Nothing in the listing may change. Repeat all of it.
+-------+
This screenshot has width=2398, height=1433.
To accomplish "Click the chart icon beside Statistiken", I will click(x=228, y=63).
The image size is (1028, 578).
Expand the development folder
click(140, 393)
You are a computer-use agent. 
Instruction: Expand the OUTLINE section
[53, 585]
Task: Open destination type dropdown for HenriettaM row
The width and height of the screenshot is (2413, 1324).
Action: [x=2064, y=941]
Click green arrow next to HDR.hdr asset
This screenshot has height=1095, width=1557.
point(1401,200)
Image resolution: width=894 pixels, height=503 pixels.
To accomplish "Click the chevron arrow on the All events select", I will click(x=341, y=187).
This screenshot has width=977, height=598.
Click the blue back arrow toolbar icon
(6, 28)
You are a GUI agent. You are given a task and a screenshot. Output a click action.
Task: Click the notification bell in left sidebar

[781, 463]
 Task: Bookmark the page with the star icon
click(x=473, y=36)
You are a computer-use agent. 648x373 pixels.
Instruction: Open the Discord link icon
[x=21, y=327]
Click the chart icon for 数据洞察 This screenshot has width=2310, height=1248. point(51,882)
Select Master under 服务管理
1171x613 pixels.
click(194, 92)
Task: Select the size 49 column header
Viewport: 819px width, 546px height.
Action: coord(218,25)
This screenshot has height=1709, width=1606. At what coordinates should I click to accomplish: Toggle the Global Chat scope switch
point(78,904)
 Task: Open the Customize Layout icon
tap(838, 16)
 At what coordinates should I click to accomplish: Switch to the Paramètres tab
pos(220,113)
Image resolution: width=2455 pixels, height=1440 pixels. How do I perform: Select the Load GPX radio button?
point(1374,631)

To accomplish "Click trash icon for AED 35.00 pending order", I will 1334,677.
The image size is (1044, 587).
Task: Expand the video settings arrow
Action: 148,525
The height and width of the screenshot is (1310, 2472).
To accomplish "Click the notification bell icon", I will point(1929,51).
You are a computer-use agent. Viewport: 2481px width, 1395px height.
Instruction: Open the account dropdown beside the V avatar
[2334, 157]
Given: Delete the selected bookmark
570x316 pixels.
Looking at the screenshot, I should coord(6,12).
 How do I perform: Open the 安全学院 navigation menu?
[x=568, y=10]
+-------+
• _ANSWER TO THE EXERCISE_:
This screenshot has width=2398, height=1433.
To accomplish "Click the chart icon beside Statistiken", I will click(x=228, y=63).
The image size is (1028, 578).
Expand the development folder
click(140, 393)
You are a computer-use agent. 
Instruction: Expand the OUTLINE section
[53, 585]
Task: Open destination type dropdown for HenriettaM row
The width and height of the screenshot is (2413, 1324).
Action: [x=2064, y=941]
Click green arrow next to HDR.hdr asset
This screenshot has height=1095, width=1557.
point(1401,200)
Image resolution: width=894 pixels, height=503 pixels.
To accomplish "Click the chevron arrow on the All events select", I will click(x=341, y=187).
This screenshot has width=977, height=598.
Click the blue back arrow toolbar icon
(6, 28)
You are a GUI agent. You are given a task and a screenshot. Output a click action.
Task: Click the notification bell in left sidebar

[781, 463]
 Task: Bookmark the page with the star icon
click(x=473, y=36)
You are a computer-use agent. 648x373 pixels.
Instruction: Open the Discord link icon
[x=21, y=327]
Click the chart icon for 数据洞察 This screenshot has width=2310, height=1248. point(51,882)
Select Master under 服务管理
1171x613 pixels.
click(194, 92)
Task: Select the size 49 column header
Viewport: 819px width, 546px height.
Action: coord(218,25)
This screenshot has height=1709, width=1606. At what coordinates should I click to accomplish: Toggle the Global Chat scope switch
point(78,904)
 Task: Open the Customize Layout icon
tap(838, 16)
 At what coordinates should I click to accomplish: Switch to the Paramètres tab
pos(220,113)
Image resolution: width=2455 pixels, height=1440 pixels. How do I perform: Select the Load GPX radio button?
point(1374,631)

To accomplish "Click trash icon for AED 35.00 pending order", I will 1334,677.
The image size is (1044, 587).
Task: Expand the video settings arrow
Action: 148,525
The height and width of the screenshot is (1310, 2472).
To accomplish "Click the notification bell icon", I will point(1929,51).
You are a computer-use agent. Viewport: 2481px width, 1395px height.
Instruction: Open the account dropdown beside the V avatar
[2334, 157]
Given: Delete the selected bookmark
570x316 pixels.
Looking at the screenshot, I should coord(6,12).
 How do I perform: Open the 安全学院 navigation menu?
[x=568, y=10]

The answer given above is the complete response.